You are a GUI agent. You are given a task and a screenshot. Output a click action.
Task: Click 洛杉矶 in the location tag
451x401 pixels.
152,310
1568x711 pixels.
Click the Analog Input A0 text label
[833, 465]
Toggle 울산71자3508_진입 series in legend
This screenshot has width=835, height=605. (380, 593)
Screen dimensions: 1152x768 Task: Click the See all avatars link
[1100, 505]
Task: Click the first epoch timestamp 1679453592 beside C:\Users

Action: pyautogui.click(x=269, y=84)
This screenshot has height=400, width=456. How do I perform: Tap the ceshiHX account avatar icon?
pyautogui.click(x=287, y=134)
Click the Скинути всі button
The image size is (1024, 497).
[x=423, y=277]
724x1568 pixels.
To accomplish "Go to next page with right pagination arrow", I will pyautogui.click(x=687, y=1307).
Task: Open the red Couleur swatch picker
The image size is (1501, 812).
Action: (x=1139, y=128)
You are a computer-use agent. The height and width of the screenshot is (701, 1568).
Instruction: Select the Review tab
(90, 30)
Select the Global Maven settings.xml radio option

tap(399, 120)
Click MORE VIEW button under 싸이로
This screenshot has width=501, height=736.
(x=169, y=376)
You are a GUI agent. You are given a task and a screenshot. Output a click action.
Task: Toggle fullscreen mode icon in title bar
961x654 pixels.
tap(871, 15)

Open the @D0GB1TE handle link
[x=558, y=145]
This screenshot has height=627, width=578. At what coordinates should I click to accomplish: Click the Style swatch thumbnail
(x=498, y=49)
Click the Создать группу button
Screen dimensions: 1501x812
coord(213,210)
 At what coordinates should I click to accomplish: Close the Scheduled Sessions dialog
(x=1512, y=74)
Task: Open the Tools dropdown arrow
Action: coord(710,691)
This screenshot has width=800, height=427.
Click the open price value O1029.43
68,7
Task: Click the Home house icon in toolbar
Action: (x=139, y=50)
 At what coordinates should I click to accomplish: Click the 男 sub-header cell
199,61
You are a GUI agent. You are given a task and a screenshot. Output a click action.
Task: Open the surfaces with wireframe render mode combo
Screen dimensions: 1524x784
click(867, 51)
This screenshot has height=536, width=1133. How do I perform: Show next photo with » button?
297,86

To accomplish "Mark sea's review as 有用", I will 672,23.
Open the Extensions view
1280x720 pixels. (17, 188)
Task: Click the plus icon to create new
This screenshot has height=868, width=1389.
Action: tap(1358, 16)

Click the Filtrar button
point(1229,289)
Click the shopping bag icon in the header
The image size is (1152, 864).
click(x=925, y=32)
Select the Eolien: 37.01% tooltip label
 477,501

───

GIVEN REQUEST: Copy the listing above word for word, keeping every line in its original order.

TASK RESPONSE:
You are a GUI agent. You are given a task and a screenshot. Output a click action.
Task: Click 洛杉矶 in the location tag
451x401 pixels.
152,310
1568x711 pixels.
Click the Analog Input A0 text label
[833, 465]
Toggle 울산71자3508_진입 series in legend
This screenshot has width=835, height=605. (380, 593)
Screen dimensions: 1152x768 Task: Click the See all avatars link
[1100, 505]
Task: Click the first epoch timestamp 1679453592 beside C:\Users

Action: pyautogui.click(x=269, y=84)
This screenshot has height=400, width=456. How do I perform: Tap the ceshiHX account avatar icon?
pyautogui.click(x=287, y=134)
Click the Скинути всі button
The image size is (1024, 497).
[x=423, y=277]
724x1568 pixels.
To accomplish "Go to next page with right pagination arrow", I will pyautogui.click(x=687, y=1307).
Task: Open the red Couleur swatch picker
The image size is (1501, 812).
Action: (x=1139, y=128)
You are a computer-use agent. The height and width of the screenshot is (701, 1568).
Instruction: Select the Review tab
(90, 30)
Select the Global Maven settings.xml radio option

tap(399, 120)
Click MORE VIEW button under 싸이로
This screenshot has width=501, height=736.
(x=169, y=376)
You are a GUI agent. You are given a task and a screenshot. Output a click action.
Task: Toggle fullscreen mode icon in title bar
961x654 pixels.
tap(871, 15)

Open the @D0GB1TE handle link
[x=558, y=145]
This screenshot has height=627, width=578. At what coordinates should I click to accomplish: Click the Style swatch thumbnail
(x=498, y=49)
Click the Создать группу button
Screen dimensions: 1501x812
coord(213,210)
 At what coordinates should I click to accomplish: Close the Scheduled Sessions dialog
(x=1512, y=74)
Task: Open the Tools dropdown arrow
Action: coord(710,691)
This screenshot has width=800, height=427.
Click the open price value O1029.43
68,7
Task: Click the Home house icon in toolbar
Action: (x=139, y=50)
 At what coordinates should I click to accomplish: Click the 男 sub-header cell
199,61
You are a GUI agent. You are given a task and a screenshot. Output a click action.
Task: Open the surfaces with wireframe render mode combo
Screen dimensions: 1524x784
click(867, 51)
This screenshot has height=536, width=1133. How do I perform: Show next photo with » button?
297,86

To accomplish "Mark sea's review as 有用", I will 672,23.
Open the Extensions view
1280x720 pixels. (17, 188)
Task: Click the plus icon to create new
This screenshot has height=868, width=1389.
Action: tap(1358, 16)

Click the Filtrar button
point(1229,289)
Click the shopping bag icon in the header
The image size is (1152, 864).
click(x=925, y=32)
Select the Eolien: 37.01% tooltip label
 477,501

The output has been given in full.